Inguinal Hernia Resulting in Testicular Ischemia
Testicular torsion is the most common cause of loss of testicular blood flow. The other causes of absent testicular flow include technical limitations such as large hydroceles, significant scrotal wall edema, infection, and vasospasm.[1-6] In this report, we present the case of a 58-year-old male who presented with symptoms of testicular torsion but was found to have an inguinal hernia.
A 58-year-old male presented to the emergency department with increasing the right inguinal pain of gradual onset. The patient also felt a “bump” in the right inguinal region, presumed to be a known right fat-containing inguinal hernia, as diagnosed on a prior computed tomography abdomen and pelvis (Figure 1). Ultrasound examination of the scrotum and inguinal canal was performed using Logic E9 with liner 13 MHz transducer. Color-flow and power Doppler were also performed. These studies confirmed the presence of an irreducible right inguinal hernia (Figure 2). In addition, the right testis demonstrated decreased echogenicity compared to the left and complete absence of blood flow despite adjusting the gain and Doppler frequency for low flow state (Figure 3).
The patient was taken to the operating room emergently, and the inguinal hernia was reduced. Repeat ultrasound examination demonstrated the absence of right inguinal hernia and re-establishment of right testicular blood flow. Postoperatively, the right testis demonstrated increased intratesticular blood flow, compared to the left, secondary to ischemia-provoked reactive hyperemia (Figure 4).
The incidence of testicular torsion in American males between ages of 1 and 25 years is 4.5 cases per 100,000 male subjects per year. Most of these patients are noted to have a Bell Clapper deformity. The Bell Clapper deformity is an abnormality in which the tunica vaginalis is attached high on the spermatic cord, leaving the testicle-free to rotate. This predisposes the patient to testicular torsion. All patients with testicular torsion have Bell Clapper deformity; however, all patients with Bell Clapper deformity do not develop testicular torsion. Testicular torsion is defined as twisting of the spermatic cord by 360° or more. Complete absence of intratesticular blood flow is diagnostic of testicular torsion.[1,3,6] Partial testicular torsion is defined as a <360° rotation, in which arterial flow is present; however; there are increased inflow resistance and diastolic flow reversal. Therefore, the presence of arterial blood flow does not exclude testicular torsion. Testicular torsion patients often present with abrupt onset of pain localized to the side of the torsed testicle.

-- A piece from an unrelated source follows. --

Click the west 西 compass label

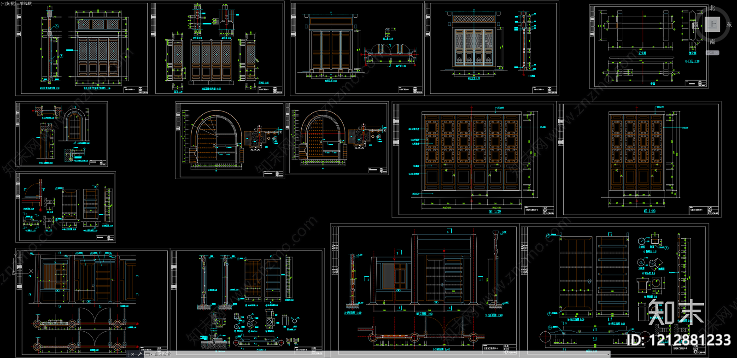click(x=696, y=25)
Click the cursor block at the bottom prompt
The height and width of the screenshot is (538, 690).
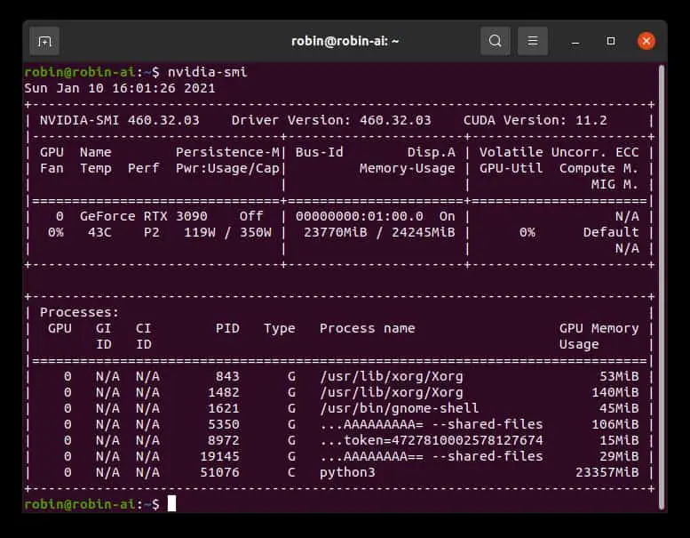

The spermatic cord, comprising of testicular artery and pampiniform veins, travels through the inguinal canal which is a non-expandable compartment. An indirect inguinal hernia, when it occurs, also travels through the confined space of the inguinal canal alongside the spermatic cord. Consequently, it leads to compression of the testicular artery, leading to interruption of testicular perfusion. In addition, there is concurrent inflammatory response resulting in spermatic cord edema, further compromising the testicular artery. Once this hernia is reduced, the compression is relieved on the testicular artery resulting in testicular reperfusion. Given the imminent danger of testicular ischemia secondary to an inguinal hernia within the inguinal canal, timely evaluation of the testicle is imperative to prevent its ischemia. If found, an incarcerated inguinal must be emergently reduced to avoid the risk of testicular ischemic insult.
This case report illustrates the importance of evaluating the testicles in the presence of an inguinal hernia, given the risk of testicular ischemia. Inguinal hernia should be considered in the differential diagnosis of testicular ischemia to avoid unnecessary surgery and delay in diagnosis.